SUMMARY OF BACKGROUND DATA
Full-endoscopic techniques aim to reduce access-related soft tissue injury compared with conventional MSD but rely on fluoroscopic guidance and constrained working corridors. Prior syntheses frequently pooled heterogeneous minimally invasive approaches or non-randomized studies, limiting interpretability for contemporary practice.
METHODS
PubMed, Embase, and CENTRAL were searched from inception to 16 February 2026 for randomized controlled trials comparing FED with MSD in adults with LDH. Prespecified outcomes included complications, Visual Analog Scale (VAS) back and leg pain, Oswestry Disability Index (ODI), and perioperative/recovery measures. Random-effects meta-analyses were performed throughout. Risk of bias (RoB 2) and certainty of evidence (GRADE) were assessed.
RESULTS
Seventeen trials including 2238 patients (FED 1070; MSD 1168) were analyzed (mean follow-up 14.6-14.7 mo). Leg pain trajectories were comparable. Back VAS favored FED at 1 year (MD -0.18; 95% CI: -0.35--0.01) and ODI at 2 years (MD -5.72; 95% CI: -11.24--0.21).
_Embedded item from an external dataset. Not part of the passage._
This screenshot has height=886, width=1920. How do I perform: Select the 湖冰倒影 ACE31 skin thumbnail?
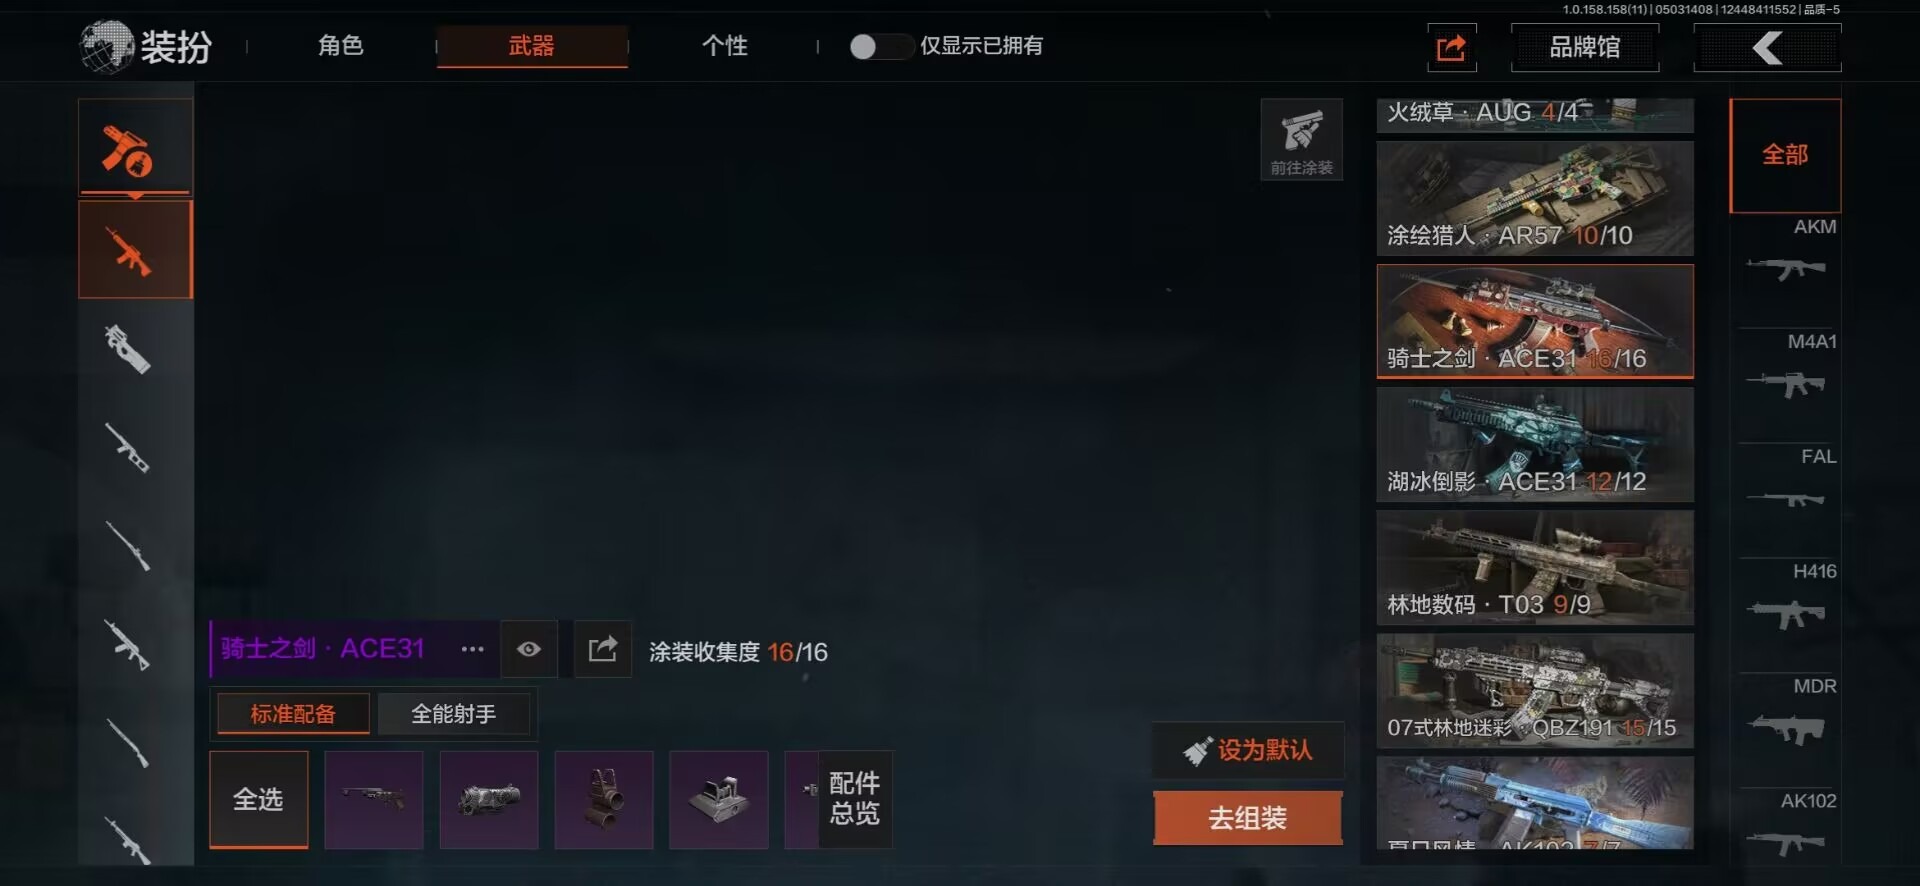point(1535,444)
FED reduced blood loss (MD -38.62 mL; 95% CI: -67.69--9.54) and return-to-work time (MD -22.68 d; 95% CI: -32.85--12.50), but increased radiation exposure (MD 0.92; 95% CI: 0.84-1.00). Operative time and length of stay were similar. FED lowered postoperative infection (RR 0.30; 95% CI: 0.12-0.78), poor wound healing (RR 0.25, 95% CI: 0.07-0.96), and hematoma (RR 0.47; 95% CI: 0.23-0.94). Other non-wound-related complications did not differ. Risk of bias was low-to-moderate; certainty of evidence was moderate.
CONCLUSION
FED and MSD provide comparable decompressive efficacy and patient-reported outcomes. FED reduces wound-related morbidity and may accelerate return to work, at the cost of greater fluoroscopic exposure, without consistent long-term superiority in pain or disability.